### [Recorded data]
______________________________
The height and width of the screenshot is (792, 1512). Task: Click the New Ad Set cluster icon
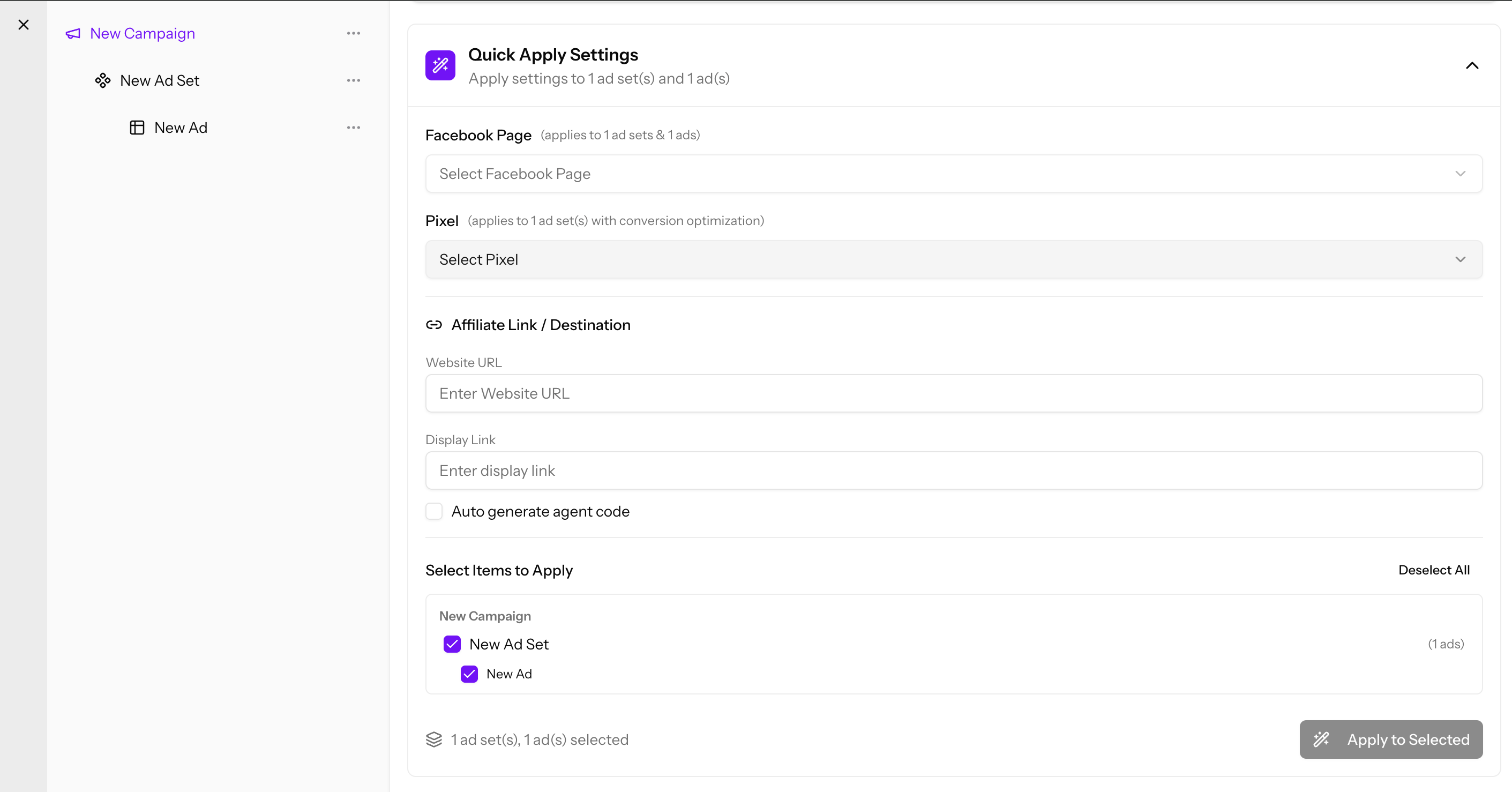tap(103, 80)
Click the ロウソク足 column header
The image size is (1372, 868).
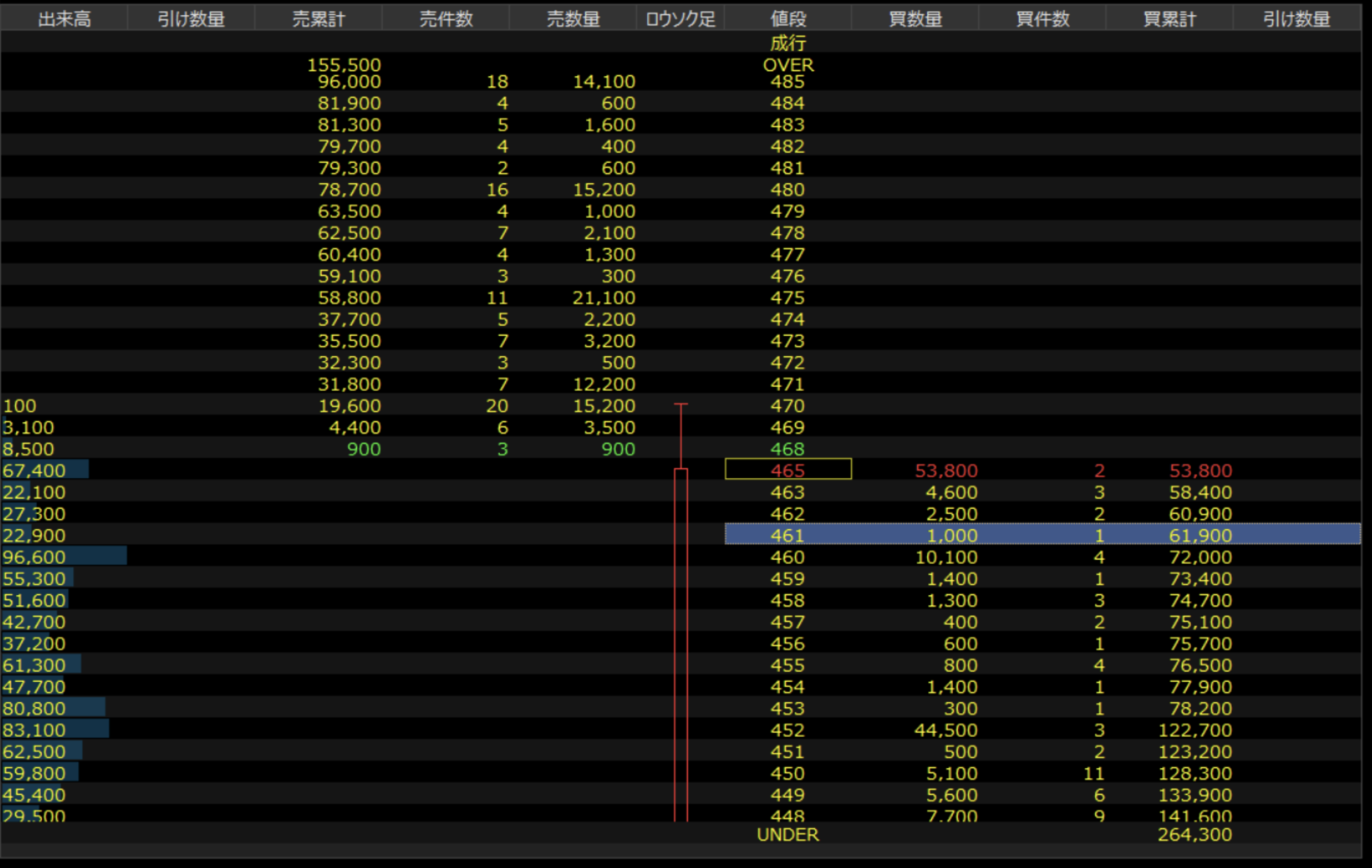(680, 19)
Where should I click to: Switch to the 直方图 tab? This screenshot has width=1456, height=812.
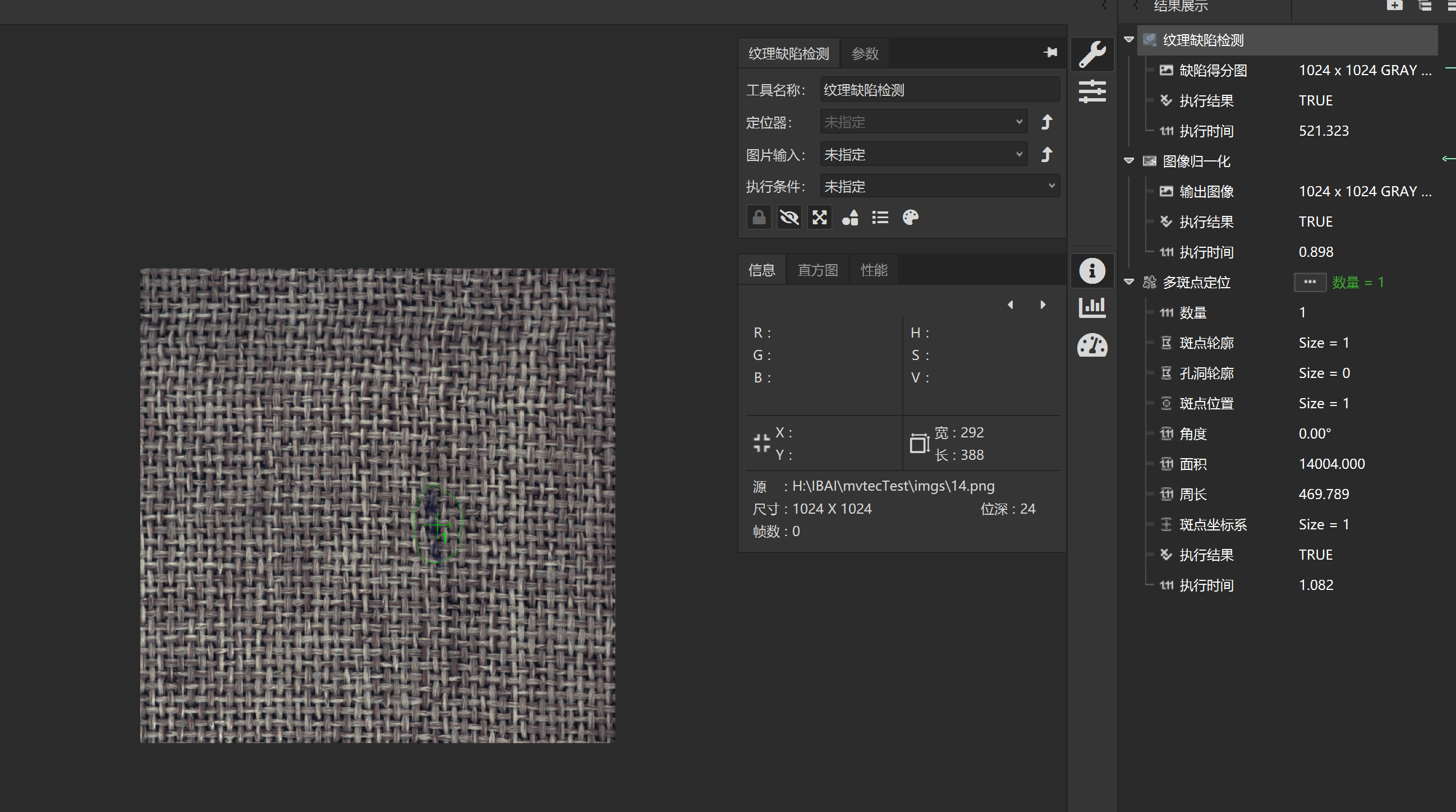pyautogui.click(x=817, y=270)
______________________________
### [Task directions]
Repeat every line above exactly, but omit all images.

### [Answer for the task]
The height and width of the screenshot is (792, 1512). Task: Click the New Ad Set cluster icon
tap(103, 80)
Click the ロウソク足 column header
The image size is (1372, 868).
(680, 19)
Where should I click to: Switch to the 直方图 tab? This screenshot has width=1456, height=812.
pyautogui.click(x=817, y=270)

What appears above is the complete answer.